Xavi e Iniesta, dois ursinhos de pelúcia que tornavam melhores pessoas aqueles que escreviam sobre eles. Dizia-se que eram humildes, que acompanhavam seus filhos ao colégio, que estavam casados com suas mulheres de toda a vida, que renunciavam aos holofotes e que seus amigos eram os do bairro. Família, mulher, bairro e pátria (a blaugrana). Faltava a religião, que era o tiki-taka, para termos o quadro mitológico completo.

Tudo isso era dito com um interesse sutilmente escuso… tornar fora da lei o mau elemento que estava na outra margem do rio: o Real Madrid de Florentino Pérez, aparentemente todo bijuterias, arrogância e vaidade superficial.
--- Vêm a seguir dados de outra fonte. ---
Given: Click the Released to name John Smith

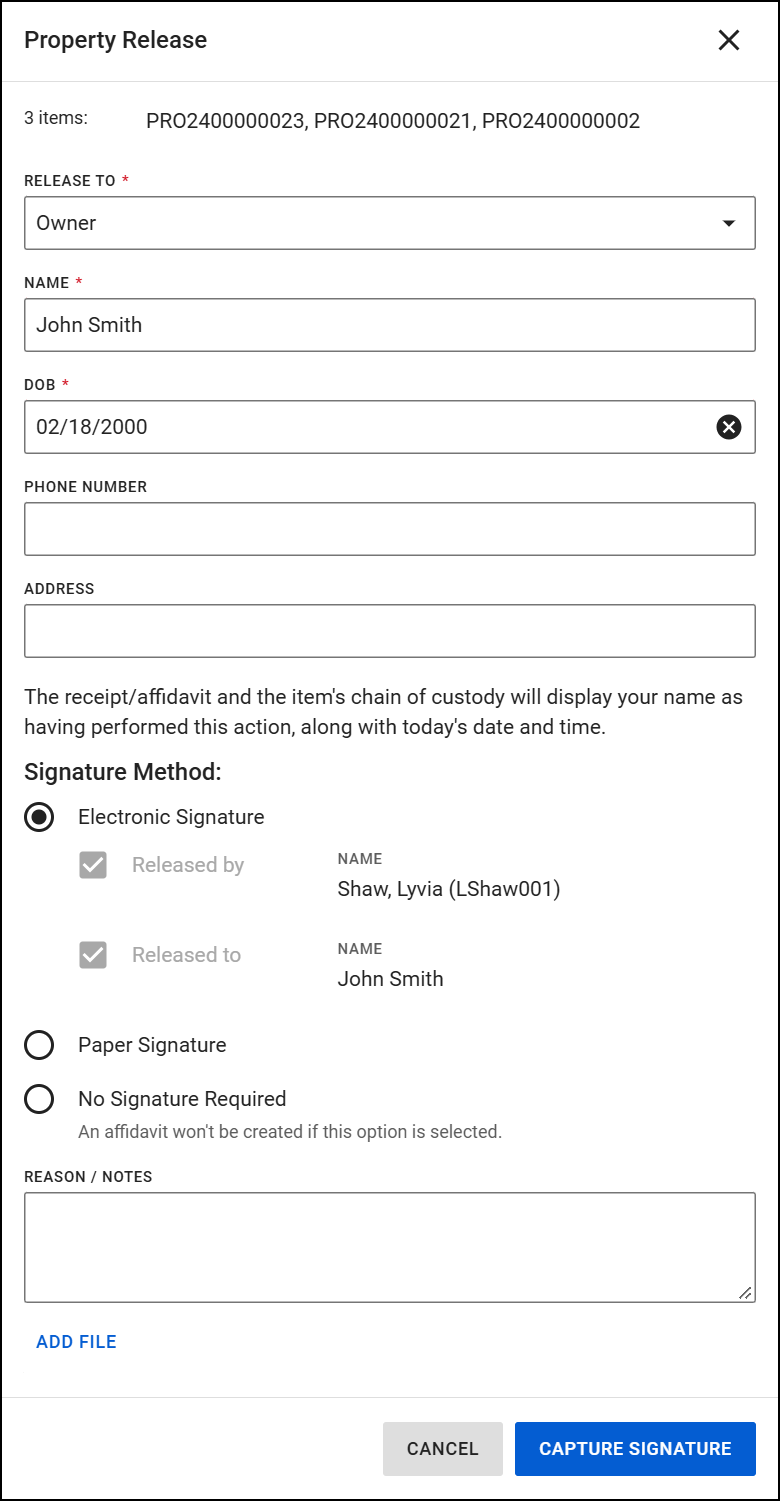Looking at the screenshot, I should [390, 979].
E ali estava Cristiano Ronaldo, o grande pavão real do futebol, para demonstrar a distância ética e futebolística entre os dois clubes.

A história do bem e do mal

Durante anos, debruçada sobre o êxito de La Fúria, essa foi a narrativa do futebol espanhol. Esse relato falso, mas exitoso de dicotomia moral, acabou abruptamente no dia em que Sérgio Ramos cabeceou para ganhar La Décima. A partir daí, o clube branco impôs sua lei. Nada que não seja o próprio Madrid sobrevive à vitória branca. Mas de alguma forma, o Real tinha perdido a Espanha.
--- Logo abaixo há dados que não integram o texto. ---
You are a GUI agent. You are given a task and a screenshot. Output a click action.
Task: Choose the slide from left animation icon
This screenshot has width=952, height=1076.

A narrativa virtuosa do meio de campo era uma fábula azulgrana (ainda que com origem na Quinta del Buitre) e o que não era azulgrana, era filha de Aragonés, grande mito do Atlético de Madrid. E a conquista do mundo na qual Florentino estava imerso, distanciava-o do vernaculismo espanhol que estava encurralado em uma das tribos que dividem o madridismo. Nem a mais ampla nem a mais influente. Algo como uma confraria mesetaria-andaluza renegada ao galinheiro (espécie de geral que existia no Santiago Bernabéu) e aos bares da provincia.

Entrada de Koundé em Vinicius
(Reuters/Susana Vera)

Tantos anos depois, o Madrid voltou a sofrer um sonoro 0-4 frente ao Barcelona. Os meio campistas azulgranas voltaram a ditar as normas. O Real vive imerso numa dessas crises que aparecem do nada e onde os jogadores se transformam em fantasmas sobre o campo e modelos de alta costura nas revistas. E como cereja do bolo, Rodrigo Hernández ganha uma bola de ouro que todos acreditavam ser propriedade de Vinicius Júnior.
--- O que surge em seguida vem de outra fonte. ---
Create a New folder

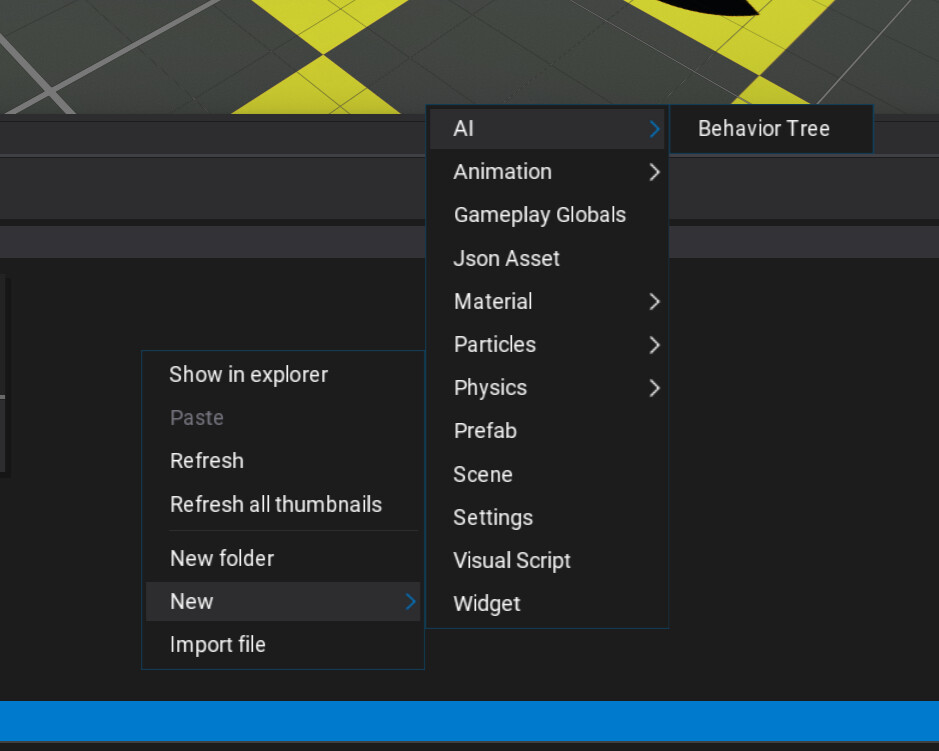click(222, 558)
De tal forma que voltamos ao ponto de partida. A 2011. E os comentaristas soltam a mesma frase que soltava Xavi: venceu o futebol. Venceu um homem humilde, bem casado com sua mulher de sempre, que não tem redes sociais (escrevem desde as redes sociais), que renuncia aos holofotes, muito familiar e simples e cujo amigos são amigos desde a infância. Pelo outro lado, Vinícius. Jogador pirotécnico, arrogante e caprichoso, do qual se diz que perdeu o prêmio por conta do fair play, e que seu comportamento não é apreciado nem no Brasil.

O castigo por se destacar

Na Espanha, a alegoria da mulher tradicional, da vida em família, do matrimônio convencional, dos amigos de sempre, da seriedade e da modéstia só se permite em torno do esporte. Especialmente no futebol e, sobretudo, serve para atacar o Real Madrid. Sabemos que para disparar contra “Los blancos” vale tudo. Ainda assim, não deixa de ser absurdo que esses valores(se é que o são), exibidos por um político, podem ser até contraproducentes, mas para um atleta é exigido como salvo-conduto para entrar no parnaso da perfeição moral. Para exemplificar, se diz: “niño, no destaques”.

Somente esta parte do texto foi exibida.